The answer must be every line from the entries below that includes "computer".

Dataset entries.
<<<<

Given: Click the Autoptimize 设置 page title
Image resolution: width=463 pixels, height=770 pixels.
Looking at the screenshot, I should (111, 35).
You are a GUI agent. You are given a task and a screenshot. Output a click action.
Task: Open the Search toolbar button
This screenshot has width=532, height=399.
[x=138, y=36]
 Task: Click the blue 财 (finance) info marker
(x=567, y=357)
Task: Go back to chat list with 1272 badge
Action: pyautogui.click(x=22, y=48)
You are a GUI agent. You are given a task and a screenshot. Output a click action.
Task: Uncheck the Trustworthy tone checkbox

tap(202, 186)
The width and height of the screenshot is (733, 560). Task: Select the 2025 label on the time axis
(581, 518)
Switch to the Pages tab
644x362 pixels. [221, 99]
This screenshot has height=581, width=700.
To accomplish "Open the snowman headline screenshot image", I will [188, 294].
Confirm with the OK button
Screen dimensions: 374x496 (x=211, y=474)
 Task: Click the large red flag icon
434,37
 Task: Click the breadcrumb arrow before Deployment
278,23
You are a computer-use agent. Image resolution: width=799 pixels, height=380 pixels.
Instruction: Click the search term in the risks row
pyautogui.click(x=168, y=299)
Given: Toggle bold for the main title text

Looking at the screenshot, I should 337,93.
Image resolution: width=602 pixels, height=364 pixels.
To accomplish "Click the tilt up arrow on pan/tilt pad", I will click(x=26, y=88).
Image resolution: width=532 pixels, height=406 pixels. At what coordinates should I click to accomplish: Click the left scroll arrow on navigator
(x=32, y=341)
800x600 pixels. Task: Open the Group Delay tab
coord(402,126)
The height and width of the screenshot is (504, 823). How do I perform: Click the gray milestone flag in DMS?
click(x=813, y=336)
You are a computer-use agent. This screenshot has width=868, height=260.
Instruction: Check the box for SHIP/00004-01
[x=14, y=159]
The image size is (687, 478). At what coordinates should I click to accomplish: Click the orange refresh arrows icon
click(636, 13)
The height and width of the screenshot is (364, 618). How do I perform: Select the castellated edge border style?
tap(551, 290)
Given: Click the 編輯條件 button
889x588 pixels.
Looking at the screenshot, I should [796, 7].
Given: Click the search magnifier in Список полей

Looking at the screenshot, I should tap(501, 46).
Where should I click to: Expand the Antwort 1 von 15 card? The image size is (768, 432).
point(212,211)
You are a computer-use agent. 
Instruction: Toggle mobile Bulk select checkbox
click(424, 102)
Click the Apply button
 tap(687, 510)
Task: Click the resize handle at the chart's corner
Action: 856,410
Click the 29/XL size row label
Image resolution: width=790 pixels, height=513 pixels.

>>>>

Task result.
You are a computer-use agent. Image resolution: width=799 pixels, height=380 pixels.
You are a computer-use agent. This screenshot has width=868, height=260.
You are a computer-use agent. 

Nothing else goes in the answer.